Pub Date: Jan. 6th, 2015
ISBN: 978-1-4767-8656-8
Publisher: Scribner

In her second story collection, Bergman tells the forgotten tales of women hovering on the edges of history.

From Allegra Byron, the poet's illegitimate daughter, to Dolly Wilde, Oscar's niece, this book collects notable women whose lives have been forgotten. As the protagonist of "Who Killed Dolly Wilde?" muses, “[m]aybe the world had been bad to its great and unusual women”—and Bergman seeks to rectify this by bringing their glories and sorrows sharply to life. The tales focus on the characters' changed lives after near-fame and are often narrated by ancillary characters, creating uniquely observant perspectives. In various settings—lavish but morgue-quiet bedrooms, cheerless Italian convents, remote islands—the women deal with their trials large and small. In "The Autobiography of Allegra Byron," a nun struggles as 4-year-old Allegra pines for her famous father, who never visits the convent where she lives despite her constant letters and worsening illness. "The Siege at Whale Cay" finds Joe Carstairs, the fastest woman on water, lording over her own private island but suffering from post-traumatic stress after serving as an ambulance driver in World War II. And Romaine Brooks, a formerly famous artist who hasn’t painted in 40 years, spits constant, bitter orders at her servant, Mario—until he turns the tables in the final, mesmerizing paragraphs of "Romaine Remains." "The Internees," though more snapshot than story, provides a vivid and moving account of the women of Bergen-Belsen accepting boxes of expired lipstick during their camp’s liberation: “We had pink wax on our rotten teeth.
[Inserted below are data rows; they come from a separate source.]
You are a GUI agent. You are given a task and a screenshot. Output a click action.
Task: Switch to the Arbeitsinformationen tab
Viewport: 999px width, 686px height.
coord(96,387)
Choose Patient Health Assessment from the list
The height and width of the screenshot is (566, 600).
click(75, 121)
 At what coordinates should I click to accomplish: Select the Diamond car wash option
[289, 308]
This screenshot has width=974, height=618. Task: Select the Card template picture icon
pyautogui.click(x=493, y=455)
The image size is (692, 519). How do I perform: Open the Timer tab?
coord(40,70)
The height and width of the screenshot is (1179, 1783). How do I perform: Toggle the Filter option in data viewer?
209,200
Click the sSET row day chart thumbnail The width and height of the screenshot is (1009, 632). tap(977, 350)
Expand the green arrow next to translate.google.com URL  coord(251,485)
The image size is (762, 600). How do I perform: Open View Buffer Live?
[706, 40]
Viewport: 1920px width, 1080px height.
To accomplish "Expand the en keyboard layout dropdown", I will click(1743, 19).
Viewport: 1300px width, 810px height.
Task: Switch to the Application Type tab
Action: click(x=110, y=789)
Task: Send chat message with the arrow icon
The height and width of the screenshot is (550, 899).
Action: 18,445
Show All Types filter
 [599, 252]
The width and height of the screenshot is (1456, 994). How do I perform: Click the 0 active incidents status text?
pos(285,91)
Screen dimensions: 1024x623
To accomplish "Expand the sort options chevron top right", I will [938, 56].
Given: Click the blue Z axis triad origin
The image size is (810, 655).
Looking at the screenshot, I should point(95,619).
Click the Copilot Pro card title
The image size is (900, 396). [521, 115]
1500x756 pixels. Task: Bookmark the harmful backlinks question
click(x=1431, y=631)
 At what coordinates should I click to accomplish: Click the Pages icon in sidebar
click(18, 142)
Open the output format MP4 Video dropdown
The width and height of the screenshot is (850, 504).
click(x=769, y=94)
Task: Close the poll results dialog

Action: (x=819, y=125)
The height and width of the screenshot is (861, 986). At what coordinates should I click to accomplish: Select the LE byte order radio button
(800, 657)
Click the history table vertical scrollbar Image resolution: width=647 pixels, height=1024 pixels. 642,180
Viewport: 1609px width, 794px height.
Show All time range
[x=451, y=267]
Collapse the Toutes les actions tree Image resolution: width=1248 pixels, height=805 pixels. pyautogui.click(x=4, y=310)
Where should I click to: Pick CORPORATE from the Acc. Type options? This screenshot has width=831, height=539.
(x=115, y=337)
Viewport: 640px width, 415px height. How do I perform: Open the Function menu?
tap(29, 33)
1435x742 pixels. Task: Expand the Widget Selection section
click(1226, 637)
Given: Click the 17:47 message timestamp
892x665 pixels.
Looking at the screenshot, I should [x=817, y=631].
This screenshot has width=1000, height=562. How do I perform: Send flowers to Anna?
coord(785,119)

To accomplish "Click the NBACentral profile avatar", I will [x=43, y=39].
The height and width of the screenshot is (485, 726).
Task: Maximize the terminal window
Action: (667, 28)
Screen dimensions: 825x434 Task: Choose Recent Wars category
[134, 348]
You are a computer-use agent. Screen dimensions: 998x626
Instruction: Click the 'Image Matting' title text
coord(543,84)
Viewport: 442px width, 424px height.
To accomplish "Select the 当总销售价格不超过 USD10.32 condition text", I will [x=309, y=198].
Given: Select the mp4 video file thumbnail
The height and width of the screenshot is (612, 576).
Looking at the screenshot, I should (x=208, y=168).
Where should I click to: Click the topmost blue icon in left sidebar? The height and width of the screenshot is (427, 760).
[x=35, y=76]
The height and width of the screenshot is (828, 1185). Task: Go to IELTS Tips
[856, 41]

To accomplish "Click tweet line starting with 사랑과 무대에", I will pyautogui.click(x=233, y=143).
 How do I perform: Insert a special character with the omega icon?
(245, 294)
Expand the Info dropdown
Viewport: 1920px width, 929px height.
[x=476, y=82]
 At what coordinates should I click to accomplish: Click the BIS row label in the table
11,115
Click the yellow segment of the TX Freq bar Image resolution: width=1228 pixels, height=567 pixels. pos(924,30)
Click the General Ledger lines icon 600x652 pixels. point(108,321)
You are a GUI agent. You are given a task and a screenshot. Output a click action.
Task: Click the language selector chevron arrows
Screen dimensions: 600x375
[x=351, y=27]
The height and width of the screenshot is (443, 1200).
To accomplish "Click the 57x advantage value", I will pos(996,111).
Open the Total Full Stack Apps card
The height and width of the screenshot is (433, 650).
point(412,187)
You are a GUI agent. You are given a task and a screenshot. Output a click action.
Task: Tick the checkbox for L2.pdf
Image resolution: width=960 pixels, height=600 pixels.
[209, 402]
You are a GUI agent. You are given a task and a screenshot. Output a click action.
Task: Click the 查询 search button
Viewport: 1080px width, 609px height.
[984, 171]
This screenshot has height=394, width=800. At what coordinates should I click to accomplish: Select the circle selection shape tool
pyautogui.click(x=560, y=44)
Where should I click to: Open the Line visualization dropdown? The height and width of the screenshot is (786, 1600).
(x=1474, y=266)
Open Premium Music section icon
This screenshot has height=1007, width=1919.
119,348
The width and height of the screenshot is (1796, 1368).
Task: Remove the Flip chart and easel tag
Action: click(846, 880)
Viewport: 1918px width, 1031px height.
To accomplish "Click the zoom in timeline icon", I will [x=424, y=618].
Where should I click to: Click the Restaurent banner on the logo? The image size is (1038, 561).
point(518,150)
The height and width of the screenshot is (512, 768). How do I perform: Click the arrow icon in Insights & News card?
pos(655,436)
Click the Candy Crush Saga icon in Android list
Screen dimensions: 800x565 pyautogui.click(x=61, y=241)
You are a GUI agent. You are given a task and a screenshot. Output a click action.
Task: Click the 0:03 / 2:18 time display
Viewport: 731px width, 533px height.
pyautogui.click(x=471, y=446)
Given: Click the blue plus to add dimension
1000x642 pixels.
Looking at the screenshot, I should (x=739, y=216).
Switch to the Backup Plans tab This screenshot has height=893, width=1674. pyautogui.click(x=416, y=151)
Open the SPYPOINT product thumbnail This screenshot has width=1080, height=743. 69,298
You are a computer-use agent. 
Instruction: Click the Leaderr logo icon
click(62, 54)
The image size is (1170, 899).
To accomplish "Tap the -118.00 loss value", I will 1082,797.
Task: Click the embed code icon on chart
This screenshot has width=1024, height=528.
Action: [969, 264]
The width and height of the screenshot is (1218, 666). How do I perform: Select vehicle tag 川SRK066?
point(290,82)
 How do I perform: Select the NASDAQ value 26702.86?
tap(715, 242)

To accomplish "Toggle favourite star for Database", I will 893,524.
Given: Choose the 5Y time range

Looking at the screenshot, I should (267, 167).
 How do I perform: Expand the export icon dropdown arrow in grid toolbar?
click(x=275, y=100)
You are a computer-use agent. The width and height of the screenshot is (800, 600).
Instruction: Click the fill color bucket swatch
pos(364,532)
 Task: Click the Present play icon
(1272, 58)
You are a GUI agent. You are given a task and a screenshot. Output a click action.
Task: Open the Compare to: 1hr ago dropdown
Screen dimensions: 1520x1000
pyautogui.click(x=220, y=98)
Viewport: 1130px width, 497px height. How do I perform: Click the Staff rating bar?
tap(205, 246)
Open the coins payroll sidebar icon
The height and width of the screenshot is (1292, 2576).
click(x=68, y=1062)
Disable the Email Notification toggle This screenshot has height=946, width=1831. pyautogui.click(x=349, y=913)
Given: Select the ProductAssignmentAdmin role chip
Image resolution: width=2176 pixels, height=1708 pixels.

We were human again. We were women.” Though some stories seem to reveal more about their fictional narrators than about the women themselves, this gives the collection a unified feel and helps readers see how little the public has understood about these women and their genius. Only "The Lottery, Redux," a spinoff of the Shirley Jackson tale, seems obviously symbolic and mars this otherwise original and surprising collection. 

A collection of stories as beautiful and strange as the women who inspired them.